Lahore: Due to poor sanitation and stagnant water, infectious diseases have begun to affect flood victims in Punjab, after Sindh and Balochistan.
According to information issued by Punjab"s health department regarding disease outbreaks across the state, Southern Punjab has the highest number of cases.
Statistics show that in the southern portion of the province, more than 140,000 flood victims have contracted a variety of illnesses, of which 37,000 have respiratory infections.
According to Punjab"s health department, over 33,000 people are affected by rashes and itching, and over 17,000 people continue to have stomach illnesses and diarrhoea.
WHO is concerned about flood victims
According to the World Health Organization (WHO), the current flood scenario would most certainly lead to an increase in disease transmission, particularly if and when response capabilities are hampered. Pakistan is still fighting devastating floods with tenacity.
The WHO said in its most recent situation report on floods in Pakistan that the country"s strong monsoon rains, which began in mid-July 2022, are still affecting 116 districts (or 75%) out of 154 districts nationwide. Sindh is the province most impacted, followed by Balochistan.

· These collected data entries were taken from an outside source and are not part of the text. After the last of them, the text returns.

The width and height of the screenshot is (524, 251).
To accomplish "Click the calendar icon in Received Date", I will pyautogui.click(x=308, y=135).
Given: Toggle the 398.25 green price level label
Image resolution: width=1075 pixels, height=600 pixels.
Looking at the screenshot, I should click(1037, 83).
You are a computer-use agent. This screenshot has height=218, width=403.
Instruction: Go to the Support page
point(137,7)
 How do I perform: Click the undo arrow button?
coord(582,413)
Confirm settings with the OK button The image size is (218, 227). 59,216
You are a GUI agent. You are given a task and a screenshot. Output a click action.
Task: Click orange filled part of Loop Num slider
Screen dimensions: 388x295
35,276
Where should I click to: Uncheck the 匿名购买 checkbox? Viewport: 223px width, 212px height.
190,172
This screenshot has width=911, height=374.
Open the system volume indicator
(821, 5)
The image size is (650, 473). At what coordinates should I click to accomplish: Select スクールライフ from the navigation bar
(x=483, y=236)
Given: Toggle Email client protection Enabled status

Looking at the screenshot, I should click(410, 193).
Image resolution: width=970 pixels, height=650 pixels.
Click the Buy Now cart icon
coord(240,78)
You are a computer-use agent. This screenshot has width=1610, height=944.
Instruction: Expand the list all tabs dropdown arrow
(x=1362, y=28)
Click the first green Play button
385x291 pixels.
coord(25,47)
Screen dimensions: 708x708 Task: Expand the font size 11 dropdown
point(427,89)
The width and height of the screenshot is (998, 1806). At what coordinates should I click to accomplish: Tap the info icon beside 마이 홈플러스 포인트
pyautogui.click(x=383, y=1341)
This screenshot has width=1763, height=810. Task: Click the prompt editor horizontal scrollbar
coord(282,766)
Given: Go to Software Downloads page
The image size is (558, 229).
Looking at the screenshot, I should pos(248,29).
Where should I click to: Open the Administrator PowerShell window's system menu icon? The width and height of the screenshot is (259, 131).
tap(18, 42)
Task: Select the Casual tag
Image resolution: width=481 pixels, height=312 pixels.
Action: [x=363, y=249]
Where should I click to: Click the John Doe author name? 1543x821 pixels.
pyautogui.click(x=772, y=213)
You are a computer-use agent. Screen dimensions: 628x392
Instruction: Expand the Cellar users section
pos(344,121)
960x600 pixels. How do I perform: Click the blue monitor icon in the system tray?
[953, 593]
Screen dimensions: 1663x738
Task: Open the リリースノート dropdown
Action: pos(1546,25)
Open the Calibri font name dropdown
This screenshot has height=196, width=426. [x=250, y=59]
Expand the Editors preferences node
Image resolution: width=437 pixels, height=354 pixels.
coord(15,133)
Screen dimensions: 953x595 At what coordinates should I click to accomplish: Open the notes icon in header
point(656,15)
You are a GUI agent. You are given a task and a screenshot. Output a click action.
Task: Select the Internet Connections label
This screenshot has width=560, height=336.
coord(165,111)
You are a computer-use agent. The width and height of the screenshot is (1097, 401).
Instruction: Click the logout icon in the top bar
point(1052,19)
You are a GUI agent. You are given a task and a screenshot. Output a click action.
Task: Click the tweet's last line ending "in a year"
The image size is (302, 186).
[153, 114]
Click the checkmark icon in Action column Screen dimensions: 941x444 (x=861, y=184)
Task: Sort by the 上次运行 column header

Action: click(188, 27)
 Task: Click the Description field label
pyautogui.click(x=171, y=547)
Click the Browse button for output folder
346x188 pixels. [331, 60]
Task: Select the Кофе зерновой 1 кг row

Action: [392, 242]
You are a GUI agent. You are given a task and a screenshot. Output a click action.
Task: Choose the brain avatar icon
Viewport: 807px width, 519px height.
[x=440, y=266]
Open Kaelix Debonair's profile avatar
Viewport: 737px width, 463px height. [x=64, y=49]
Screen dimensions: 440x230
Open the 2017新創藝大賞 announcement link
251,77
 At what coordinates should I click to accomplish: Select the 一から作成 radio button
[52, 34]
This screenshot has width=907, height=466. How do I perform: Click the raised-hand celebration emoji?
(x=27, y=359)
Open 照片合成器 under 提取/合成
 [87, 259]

According to the WHO study, more than 33 million people had been impacted as of August 25, 2022, and 6.4 million people, including 421,000 refugees, were in urgent need of humanitarian aid. There have been over 1,100 fatalities and about 15,000 injuries.
The WHO study concentrated on the "severe" impact on healthcare facilities, noting that as of August 28, 2022, 888 healthcare facilities nationwide had suffered damage, of which 180 have sustained total devastation. The research stated that the key health concerns at this time are access to healthcare facilities, healthcare professionals, and necessary medications and medical supplies.
The WHO noted that before the current floods, there was a large imbalance in access to health care between rural and urban communities. These dangers to public health include COVID 19, as well as epidemics of cholera, typhoid, measles, leishmaniasis, and HIV.